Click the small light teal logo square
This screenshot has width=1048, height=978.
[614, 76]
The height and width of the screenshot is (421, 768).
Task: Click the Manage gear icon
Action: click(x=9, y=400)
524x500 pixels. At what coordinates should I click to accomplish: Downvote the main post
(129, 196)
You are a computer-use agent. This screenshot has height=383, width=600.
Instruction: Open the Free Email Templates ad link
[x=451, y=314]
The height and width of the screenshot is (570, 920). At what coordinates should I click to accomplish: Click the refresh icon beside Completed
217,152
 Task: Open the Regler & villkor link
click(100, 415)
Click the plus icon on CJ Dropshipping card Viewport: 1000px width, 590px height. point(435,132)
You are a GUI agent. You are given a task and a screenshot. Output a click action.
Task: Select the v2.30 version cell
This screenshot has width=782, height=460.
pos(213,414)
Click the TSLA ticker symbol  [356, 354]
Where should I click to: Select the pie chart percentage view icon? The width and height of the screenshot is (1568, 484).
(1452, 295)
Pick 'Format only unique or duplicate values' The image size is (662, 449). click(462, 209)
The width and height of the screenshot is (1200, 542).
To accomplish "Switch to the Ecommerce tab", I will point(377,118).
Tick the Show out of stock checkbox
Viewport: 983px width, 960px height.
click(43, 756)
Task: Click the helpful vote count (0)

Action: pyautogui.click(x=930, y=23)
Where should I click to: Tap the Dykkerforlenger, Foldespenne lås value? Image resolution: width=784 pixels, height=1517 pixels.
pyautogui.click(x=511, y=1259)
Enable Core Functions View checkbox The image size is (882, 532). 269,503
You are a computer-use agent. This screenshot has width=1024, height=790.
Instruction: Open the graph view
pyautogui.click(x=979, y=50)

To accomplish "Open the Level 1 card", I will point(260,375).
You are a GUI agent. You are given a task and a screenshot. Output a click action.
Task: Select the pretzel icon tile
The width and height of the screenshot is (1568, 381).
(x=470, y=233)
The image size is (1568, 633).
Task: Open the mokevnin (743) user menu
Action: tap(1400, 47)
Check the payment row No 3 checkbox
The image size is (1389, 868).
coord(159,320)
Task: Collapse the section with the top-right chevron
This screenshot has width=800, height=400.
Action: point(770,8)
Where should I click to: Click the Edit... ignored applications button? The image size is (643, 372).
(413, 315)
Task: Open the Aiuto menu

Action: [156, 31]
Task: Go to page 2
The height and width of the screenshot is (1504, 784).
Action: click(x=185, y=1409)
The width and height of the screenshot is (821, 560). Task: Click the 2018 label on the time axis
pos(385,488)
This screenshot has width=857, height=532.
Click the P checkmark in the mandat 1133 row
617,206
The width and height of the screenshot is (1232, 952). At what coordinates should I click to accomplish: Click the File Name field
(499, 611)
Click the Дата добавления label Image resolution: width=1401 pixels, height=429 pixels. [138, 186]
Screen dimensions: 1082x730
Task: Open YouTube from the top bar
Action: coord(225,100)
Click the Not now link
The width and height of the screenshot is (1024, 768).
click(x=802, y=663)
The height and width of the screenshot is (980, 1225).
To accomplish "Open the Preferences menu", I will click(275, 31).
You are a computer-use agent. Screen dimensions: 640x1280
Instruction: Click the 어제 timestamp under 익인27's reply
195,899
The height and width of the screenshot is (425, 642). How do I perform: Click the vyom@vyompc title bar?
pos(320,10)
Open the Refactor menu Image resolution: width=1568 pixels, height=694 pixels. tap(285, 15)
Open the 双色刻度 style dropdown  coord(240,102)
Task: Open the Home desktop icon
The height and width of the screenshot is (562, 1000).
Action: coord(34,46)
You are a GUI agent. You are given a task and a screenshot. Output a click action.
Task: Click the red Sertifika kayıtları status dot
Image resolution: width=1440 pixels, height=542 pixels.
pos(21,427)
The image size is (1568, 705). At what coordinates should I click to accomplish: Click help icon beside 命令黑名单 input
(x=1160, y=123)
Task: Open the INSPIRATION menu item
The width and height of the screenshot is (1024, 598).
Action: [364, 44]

^^^^^^^^^^^^^^^^

ASSIGNMENT ::
Tallying every line that holds the string "card", report the total for the records and nothing else.

RESPONSE BOX ::
2